Mazzucato does concern herself with a lack of competition among certain industries, but surprisingly does not recognize recent competition policy scrutiny of tech giants’ alleged anti-competitive business practices in Europe, as well as recent antitrust scrutiny in the U.S. For example, since 2010, the European Union (EU) has launched three separate antitrust investigations into Google for violating the EU’s competition law. By encouraging greater competition (and investment in technological innovation), such policies will go a long way in creating wealth, rather than diverting company resources into (societally) unproductive rent-seeking lobbying activities and legal strategies in the public policy arena.
Yet, while the tech giants are painted by Mazzucato as 21st century rent seekers and wealth extractors, Amazon.com in July 2019 unveiled plans to retrain a third of its U.S. workforce — or 100,000 workers — by 2025 to help its employees move into more advanced jobs or find new careers. The planned program is among the biggest corporate retraining initiatives ever announced, at a cost of roughly $7,000 per worker, or a voluntary $700 million expenditure into human resource training.

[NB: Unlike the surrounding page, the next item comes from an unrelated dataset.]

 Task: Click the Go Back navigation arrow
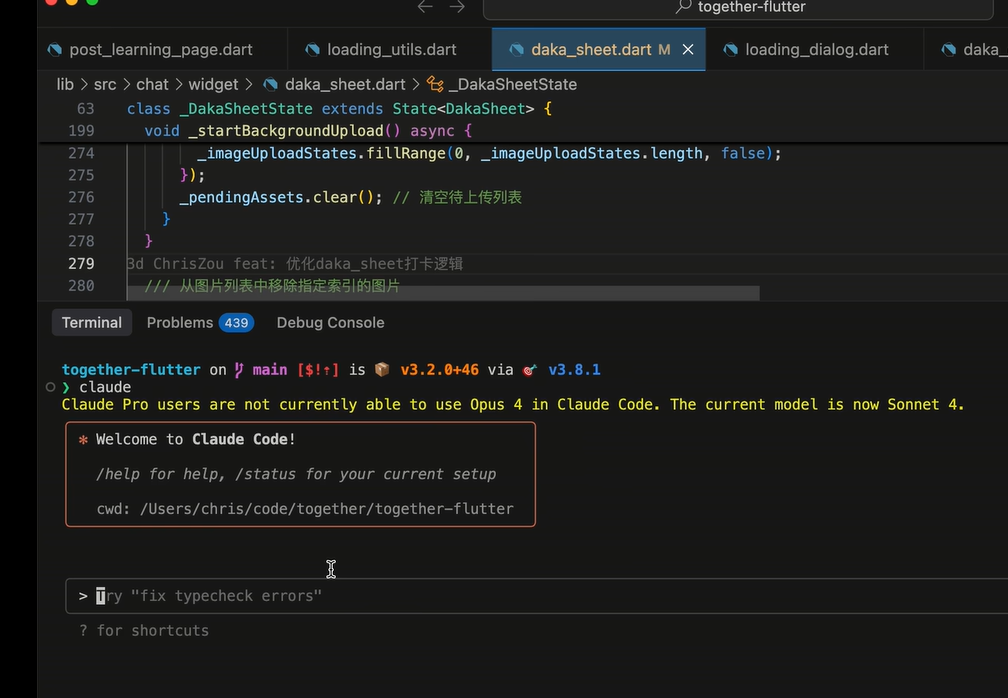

Nevertheless, while Mazzucato recognizes the importance of education to society, she spends little time on how effective public education has been in many Western societies. An assessment of this important publicly mandated “wealth-creating” activity (especially in the United States, which is perpetually globally ranked in the mediocre middle among Western countries in science, math, and reading comprehension in grades K‑12 — and not for a lack of per pupil expenditure) would have provided a more balanced approach to understanding real long-term value creation for society. Yet examples of such gaps in the analysis are what ultimately defines this book and leaves the reader intellectually unfulfilled with more questions than answers.
For example, it’s an oversimplification to say that “corporate leaders are not telling the whole truth when they say that shareholders are the only risk takers and hence deserve the lion’s share of the gains from doing business.” Anyone familiar with a basic balance sheet knows that labor expenses make up the largest category of cost to a modern service business. Employee salaries and benefits are paid before shareholders receive dividends. “Investments” made by schools, public agencies, etc. are funded by these same businesses through taxes and fees. Taxes to various levels of government are paid before shareholders are compensated. Corporate investment in capital equipment and new information technology systems are a requisite for long-term success of firms. This helps to satisfy market analysts who are interested in the long-term viability of firms. Mazzucato’s accusation that companies put “financial markets and shareholders first” and “offer as little as possible to other stakeholders” reveals a lack of true understanding of how important other stakeholders are to the long-term success of private firms. Perhaps a better understanding of how firms actually operate in the real world would better inform Mazzucato’s insights and recommendations.